笑ってる?

創作サイト【神々】の日記

小さな逆境

順風満帆の時は誰だって君子になれる。
余裕がある時なら、泰然自若と構えることも誰かに優しくすることも、それほど難しいことじゃない。身も蓋もない言い方をすれば、他人の痛みは耐えられるのだ。
もっとも、それがすなわち心無いことだ、悪いことだと、単純には言えない。
岡目八目と言うように、我が身に痛みを感じていないからこそ冷静な判断ができて、その苦境を救えることもあるだろう。結果的にその方が、同情したり心配するよりも、痛みを感じている者のためになる場合もある。
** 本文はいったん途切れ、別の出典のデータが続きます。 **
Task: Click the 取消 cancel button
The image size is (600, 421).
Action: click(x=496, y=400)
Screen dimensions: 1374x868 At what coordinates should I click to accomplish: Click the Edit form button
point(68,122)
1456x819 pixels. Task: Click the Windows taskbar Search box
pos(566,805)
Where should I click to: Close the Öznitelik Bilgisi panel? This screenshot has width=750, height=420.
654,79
おぼれる者は助けを求めているのであって、一緒におぼれて欲しいわけじゃないのだから。
 
ところがおもしろいことに、それが他人同士の話であれば事態の客観的な観察でしかないけれど、自分が当事者となると、とたんに論理的に割り切ることが難しくなる。
今の苦境から逃れたい、事態を打開したいと思うあまり、周りどころか自分自身も見えなくなってしまう。おぼれているんだと言う事実に甘えて、自分を際限なく許してしまうのだ。
「こんなに大変なのだから仕方ない」
「これほどの危機なのだから、緊急措置としてナニゴトも許される」
言葉として明確に思ってなくても、そういう論法で自分を哀れんだり、逆境にあることを錦の御旗に、自己憐憫の甘ったるい蜜の中に身を浸してしまうことがある。
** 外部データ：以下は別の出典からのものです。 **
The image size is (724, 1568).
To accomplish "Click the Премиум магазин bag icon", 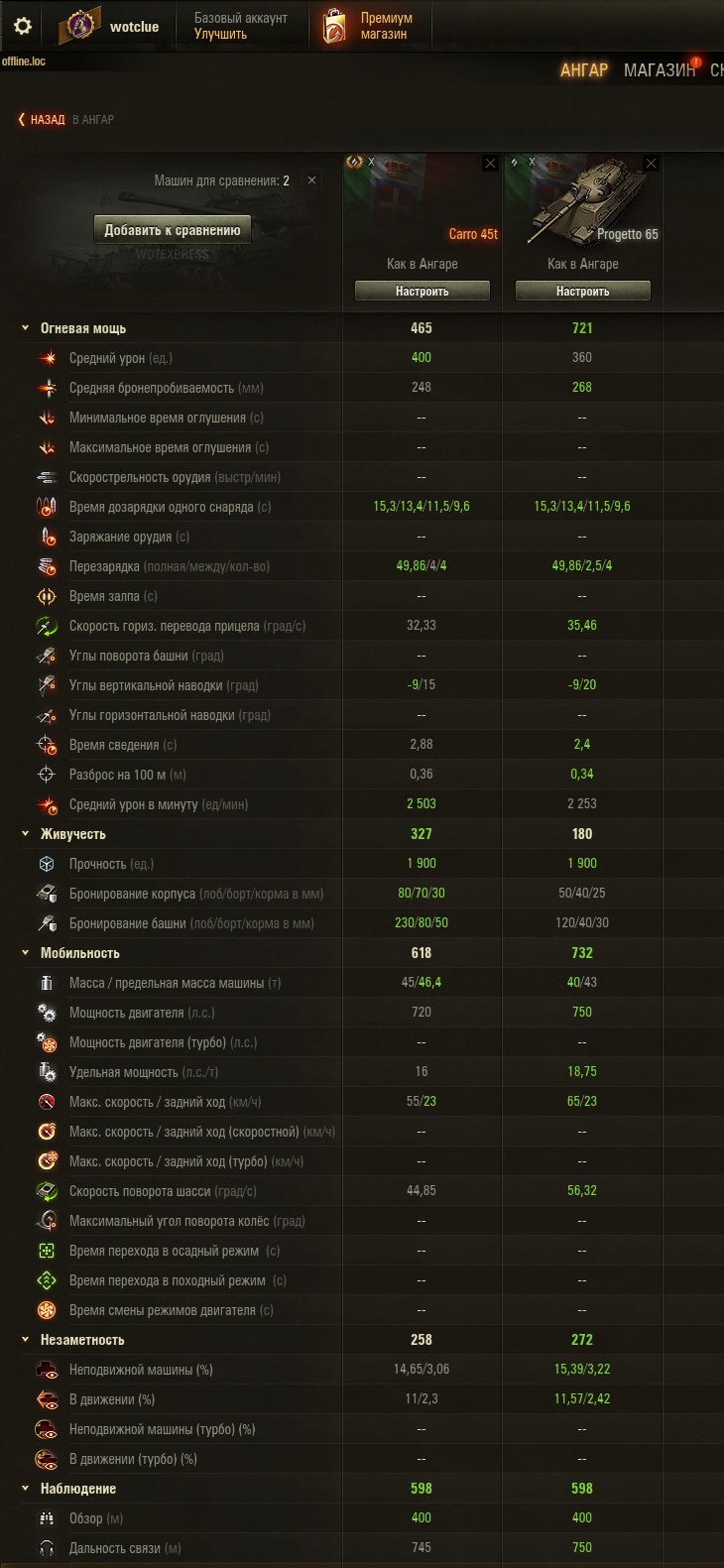I will tap(334, 27).
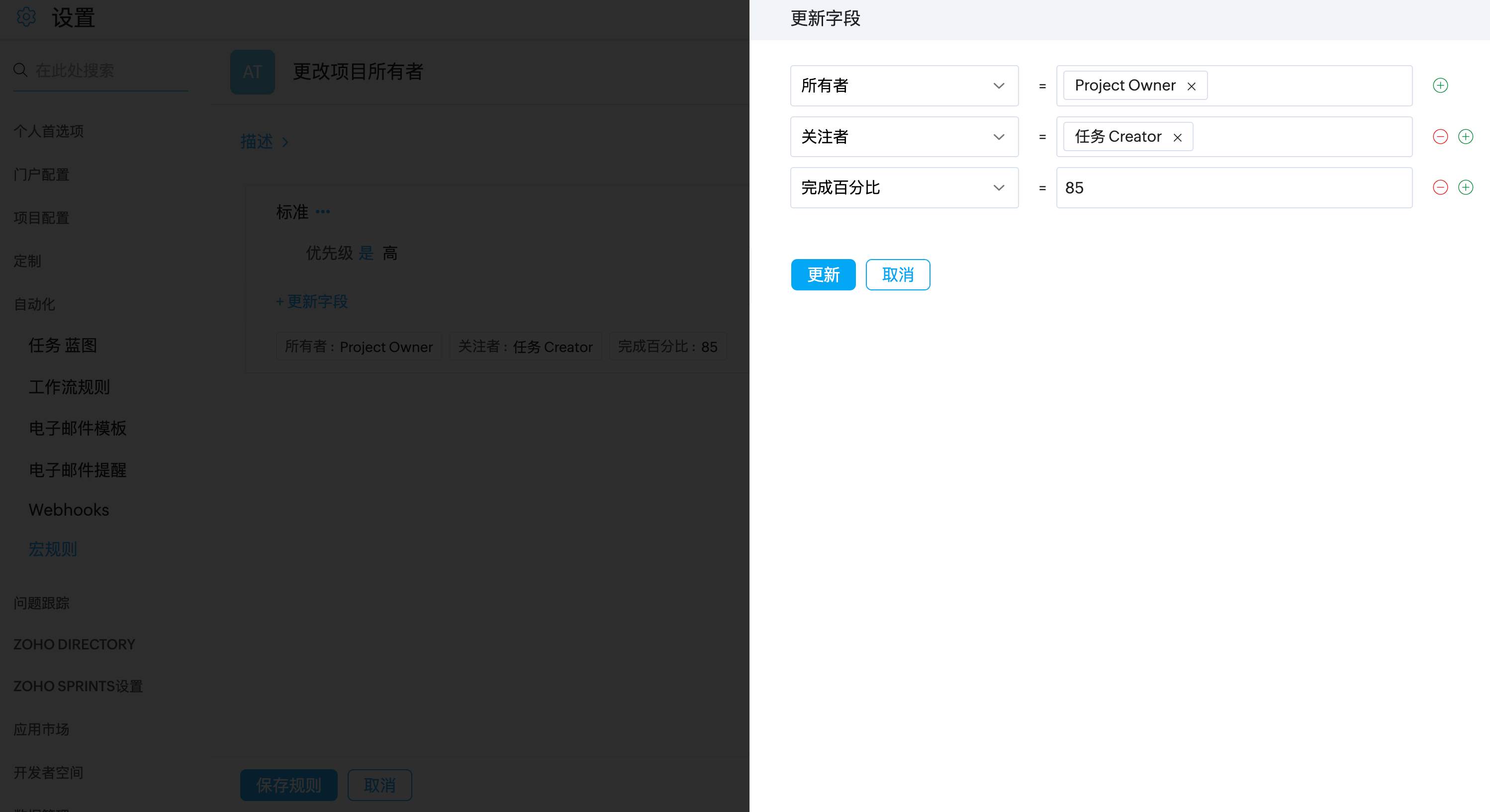
Task: Click the settings gear icon
Action: click(x=26, y=17)
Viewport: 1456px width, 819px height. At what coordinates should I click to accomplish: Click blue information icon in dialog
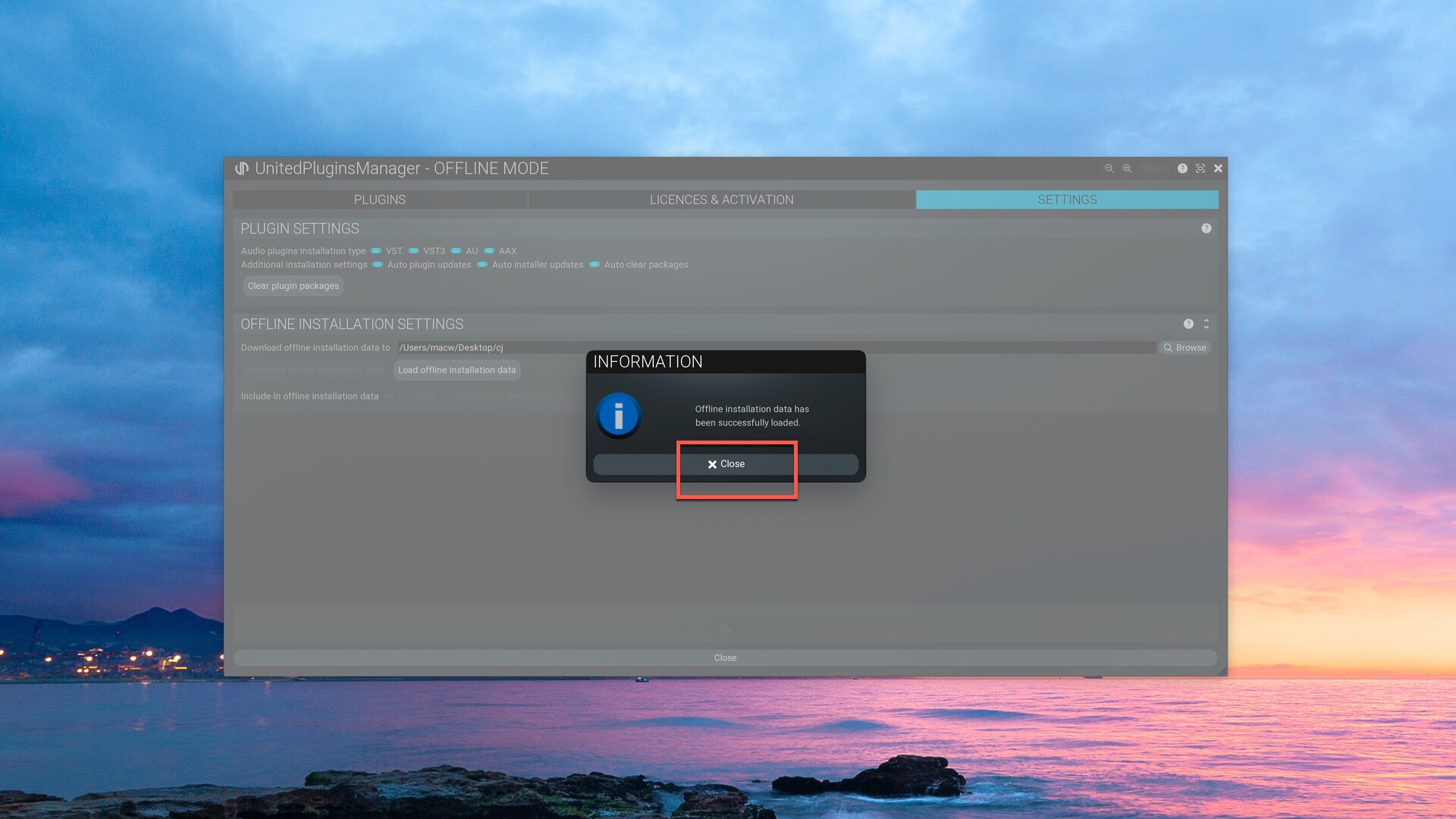619,416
だが、きれいごとに聞こえるのを承知の上であえて言わせてもらえば、人間の価値ってのは逆境でこそ、その真価を問われるのだと思う。
 
俺は普段、大言を吐いたり、露悪的な言動をすることがある。
それ自体はまぁ、精神的にガキだと言うこともあるだろうが、自分自身それほど嫌いではない。別にアウトローを気取るわけではないし、「俺は他人とは違う」的な意識を持ってるわけでもないが、俺が奇矯を好む派手好きなのは確かだ。
これは善悪というより単に好みの問題だと思う。『その奇矯好きや派手好きなことでこうむる一切の不具合を他人のせいにしないならば』の条件付きで、誰に口を挟まれるスジの話でもない。
もちろん、そういうスタンスで居るのならば、貫かなければ話にならない。
逆境に陥ったとたんに身を翻したりせず、キビしい状況でも己のスタンスを貫き通さなければ、大言を吐く資格もなければ、吐く言葉に価値もないと言うことは、充分に理解しているつもりだ。
大言を吐いた以上、それに対しての責任は負うべきだし、露悪的な言動へのリアクションに対して、官憲は極端だとしても不快を感じた他人からの非難は甘受すべきだ。
言うだけ言って、やるだけやって、責任を負うことを恐れるというのは、少なくとも俺の美意識から見れば、あまり格好のいいものではない。
 
逆境に立ち向かうというのは単純にカッコいい。
だから俺はそうありたいと思う。そして同時に、その逆境というのは、なにもはっきりと目視できる敵であったり、誰にでも感じられる向かい風ばかりではない、という事も忘れずにいたいと思う。
ただ生きて行くだけで日々、なにかしら意にそぐわない状況に直面することは多い。ムカっとしたり落ち込んだりすることも、生きていれば無縁ではないだろう。
そのちいさな全てが逆境であり、それらを冷静に観察し、判断し、処理することが立ち向かうということなんだと思う。あるいはそれらの小さな逆境を、熱い魂とちょっとの強がりで笑い飛ばしながら乗り越えることが、立ち向かうということなんだろう。
 
さて、それじゃ明日も、立ち向かおうか。